The film traces André’s origin story, from his influence on American cuisine with his first restaurant, Jaleo, in Washington, D.C., in 1993 to delivering meal kits to the pandemic-devastated Navajo Nation in 2020. Through it all, viewers see Andrés is a man who refuses to accept things as they are because that’s the way they’ve always been.
“I’m very persistent in knocking on the door, and the door always opens eventually,” he says.
“We Feed People” opens in 2018 in Wilmington, North Carolina, after Hurricane Florence flooded the streets and displaced thousands of people. Amidst the wreckage sits Andrés, a hulking figure, dressed in a utilitarian vest and baseball cap as he strategizes with a paper map dotted with color-coded sticky notes representing the people who need food.
“We don’t just feed people, we create systems,” he says of World Central Kitchen’s logistics response. “If we don’t have systems, we can’t take care of people.”
Transporting food, organizing resources and people, and distributing meals are the basis of World Central Kitchen. But what sets his methods apart is the speed and authenticity of how Andrés and his people interact with those in need.
After a catastrophic earthquake hit Haiti in 2010, Andrés cooked black beans for survivors.
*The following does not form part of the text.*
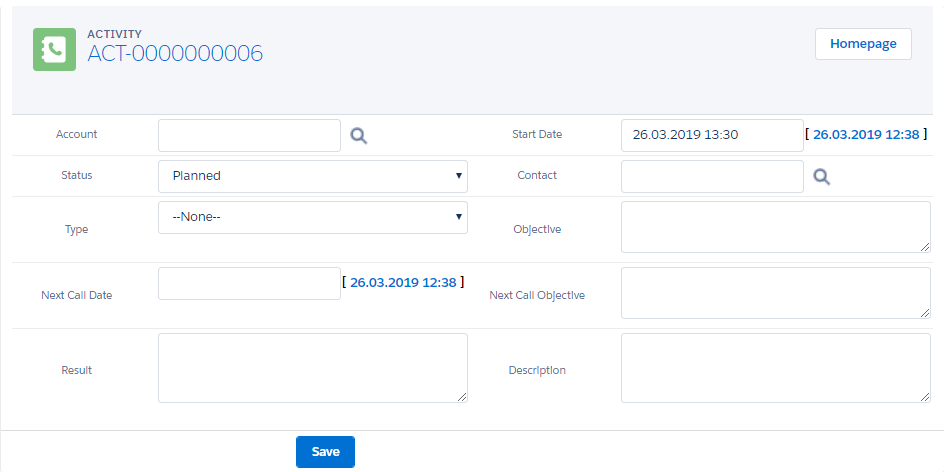The height and width of the screenshot is (472, 944).
Task: Open the Contact lookup magnifier icon
Action: pyautogui.click(x=822, y=177)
But it was not the “velvety and silky black bean” stew that the locals preferred. It was then that he learned that real help – real empathy – meant learning and adapting to local customs, not the other way around.
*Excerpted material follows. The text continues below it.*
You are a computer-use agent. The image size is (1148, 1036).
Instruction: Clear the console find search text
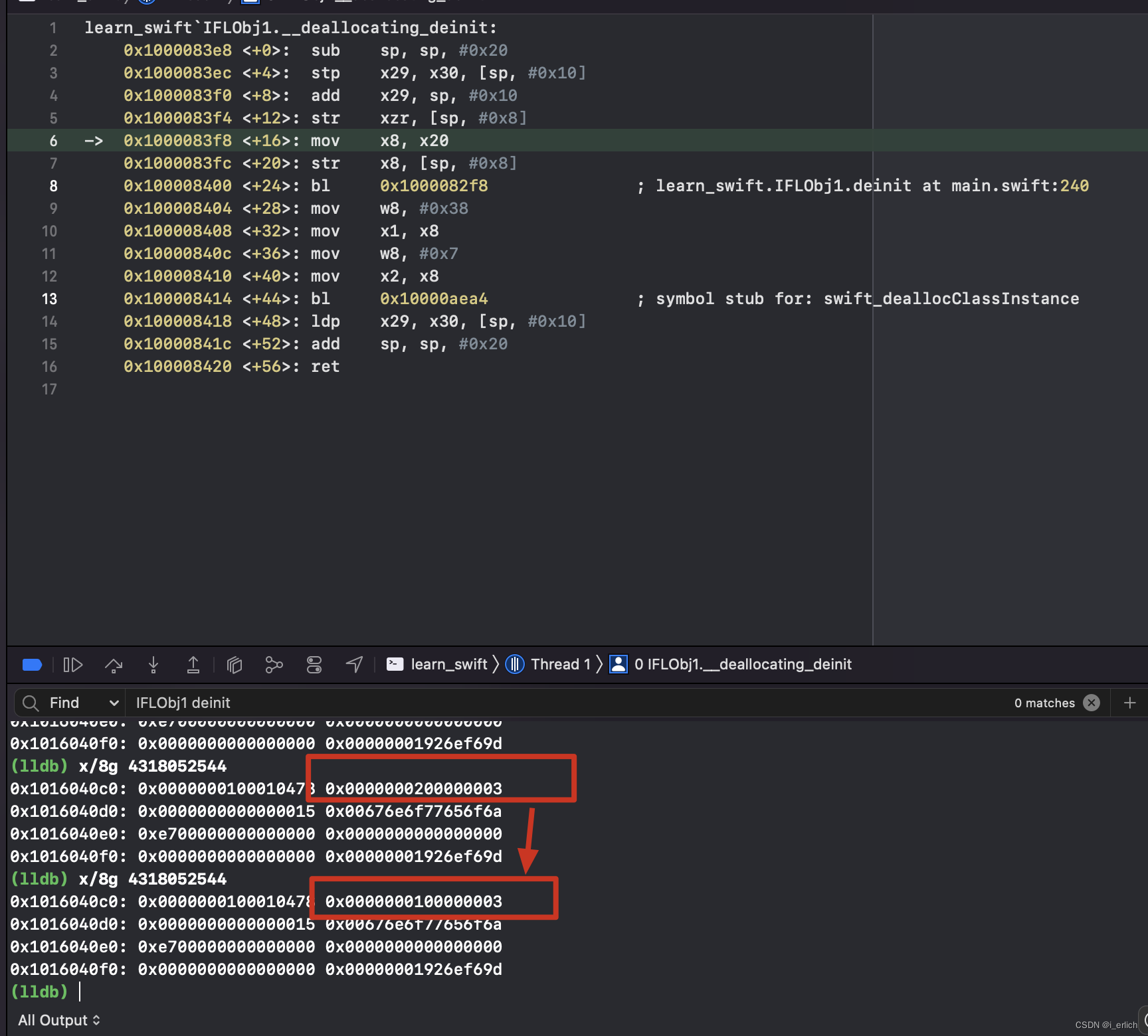(x=1092, y=703)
“He realized that you have to respect people,” says Richard Wolffe, author and managing director of Andrés’ media group, ThinkFoodGroup. “Food is about community. It’s about having food your way, not how a white savior thinks it should be cooked. It’s really shaped World Central Kitchen in all of its operations. in the future.
Through local video shot by World Central Kitchen and professional documentary cameras, viewers see how the organization looks days, sometimes hours, after a natural disaster.
They also see the toll that relief jobs can take. In Puerto Rico, during the botched federal response to 2017’s Hurricane Maria, Andrés reached breaking point. He opened loans to fund relief, mobilized the island’s food trucks to help feed thousands, and did interviews and social media posts to raise awareness of the devastation. Yet, as the clips show, a long-time relief organization tells him there isn’t enough money for everyone, and at a press conference weeks after the hurricane, then-President Trump throws paper towels into a crowd like he’s playing basketball and tells them “I hate to tell you Puerto Rico, but you messed up our budget a bit.”
“The problem with seeing the president throw the napkins isn’t the napkins. The problem is that’s what becomes of the relief, ‘Let me throw the bones at you,'” Andrés says.
Andrés’ wife, Patricia, whom he married in 1995, remembers how desperate he was to help and how frustrated he was that he couldn’t do more. “You could see in his eyes,” she said. “He was here physically but not emotionally or even mentally.”
Puerto Rico was a watershed moment when he learned he was facing a double battle: to grow and empower World Central Kitchen while demanding a better relief response from world leaders and legacy organizations.
“I’ll make sure I’m the light in the dark room,” he said. “I can’t try to solve all the problems. But water and food? We are good at food and we do it well because we are cooks. We understand food systems. … We maximize response in the most difficult situations. And we always seem able to adapt.